I won't get all technical with mumbo-jumbo stats and economics graphs. Lets look at this in gradual steps. If the smallest iPod can hold 2GB at $29.50/GB or 4GB at $19.75/GB, that's twice the storage for only 30% more. Lets take a look at the next level up that also includes a screen and video camera. You now step up to 8GB at $18.63/GB or 16GB at $11.19/GB on top of added features. The latter of the two being twice the capacity for only 20% more, or 8 times the capacity of the smallest at three times the price. Not convinced? Go a step further and you're staring at a staggeringly low $1.56/GB. That's roughly twenty times as much storage for each dollar as compared to the lowest version.
What do these ratios and percentages mean to an average buyer? Well they'll probably start at a lower model and after small incremental steps up walk out the door with a model with a capacity exponentially greater and a price not what originally drew them into the store in the first place with the excuse that it's a better buy dollar per dollar than the original.
What's that you say? I said this wasn't about mp3 players? You're absolutely right, it's about product pricing. Where perception of massively increased value with only slightly higher investment is seen there will be massive sales. I'm crazy right? Why wouldn't I want to buy a more "economical" model? Well the simple fact is, price points are not chosen at random, they're picked to make consumers buy up. Their listed prices are not reflective of their actual cost to manufacture. Case and point, again, iPods. A recent analysis of the latest iPod shuffle determines it's actual cost to manufacture including packaging is $21.77. Which is about 28% of the retail price. While the Nano is 40% and Touch 49%.
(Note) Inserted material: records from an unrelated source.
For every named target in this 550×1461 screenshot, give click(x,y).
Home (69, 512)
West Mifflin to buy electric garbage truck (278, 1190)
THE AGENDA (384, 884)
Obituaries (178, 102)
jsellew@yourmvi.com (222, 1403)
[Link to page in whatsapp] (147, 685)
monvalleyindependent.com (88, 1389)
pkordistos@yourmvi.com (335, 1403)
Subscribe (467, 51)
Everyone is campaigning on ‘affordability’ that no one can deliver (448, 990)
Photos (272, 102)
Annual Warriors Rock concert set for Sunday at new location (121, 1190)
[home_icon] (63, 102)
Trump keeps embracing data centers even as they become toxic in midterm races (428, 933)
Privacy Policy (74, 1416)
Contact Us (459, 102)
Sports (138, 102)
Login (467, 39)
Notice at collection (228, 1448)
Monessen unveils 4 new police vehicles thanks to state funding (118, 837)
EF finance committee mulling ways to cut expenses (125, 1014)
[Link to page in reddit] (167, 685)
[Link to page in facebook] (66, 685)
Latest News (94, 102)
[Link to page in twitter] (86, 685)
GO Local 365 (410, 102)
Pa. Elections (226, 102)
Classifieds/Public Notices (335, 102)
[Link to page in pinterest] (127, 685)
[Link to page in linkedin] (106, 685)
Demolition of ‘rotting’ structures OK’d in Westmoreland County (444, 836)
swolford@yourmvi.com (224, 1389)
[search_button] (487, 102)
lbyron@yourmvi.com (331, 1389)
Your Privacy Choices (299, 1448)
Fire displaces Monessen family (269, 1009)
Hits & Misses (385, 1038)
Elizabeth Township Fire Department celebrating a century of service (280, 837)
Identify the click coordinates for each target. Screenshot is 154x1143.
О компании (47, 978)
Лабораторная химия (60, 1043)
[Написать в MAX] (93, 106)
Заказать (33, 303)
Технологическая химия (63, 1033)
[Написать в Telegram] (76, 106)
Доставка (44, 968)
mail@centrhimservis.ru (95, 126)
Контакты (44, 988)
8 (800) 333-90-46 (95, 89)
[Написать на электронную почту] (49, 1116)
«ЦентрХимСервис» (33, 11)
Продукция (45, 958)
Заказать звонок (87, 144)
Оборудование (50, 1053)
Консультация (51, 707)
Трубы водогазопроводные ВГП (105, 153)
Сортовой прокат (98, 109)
Thus we can clearly see lower models could be easily marketed for lower prices. Though as it stands you'd think they'd make more selling them and not want to push people up to their larger brethren. Not exactly, while their cost to manufacture is a higher percentage of sale price relative to the lower models, that small percentage of profit made from the highest capacity iPod Touch is more than three times the sale price of the smallest shuffle model. Thus to see the same profit from the sale of one high end model it would take roughly five sales of the lowest model. There you go, case closed.
Not everything is as cut and dry, gradually stepped as iPod pricing. Lets look at this backwards. How about cars? Many entry models start at around $20K, then fully optioned with leather, tech gizmos, big wheels and more powerful engine you're at over $40K. I can see parents using this reasoning to buy their teen a base model vs fully loaded. I mean, really, you can literally buy two base models for that price! Most mainstream cars hover around 50% net profit. This doesn't account for the billions it costs to develop them however. So manufacturers again want to maximize their profits.
As I realized this it made me look at the products I owned. While my car isn't brand new, it was at one time the top of the line. The same can be said for my iPod, Camera, Computer, Printer, well pretty much everything I own. I guess if I fell for it, and I know all about cost vs price, what chance does the average consumer have this Holiday shopping season? Hopefully by reading this you'll have the power of choice. I'm not saying to buy low or high, just buy what you need. If you only need a product to do a certain thing, don't buy a higher model that can do twice as much for only 10% more when you'll never do twice as much. It's just the principal of the thing, isn't it?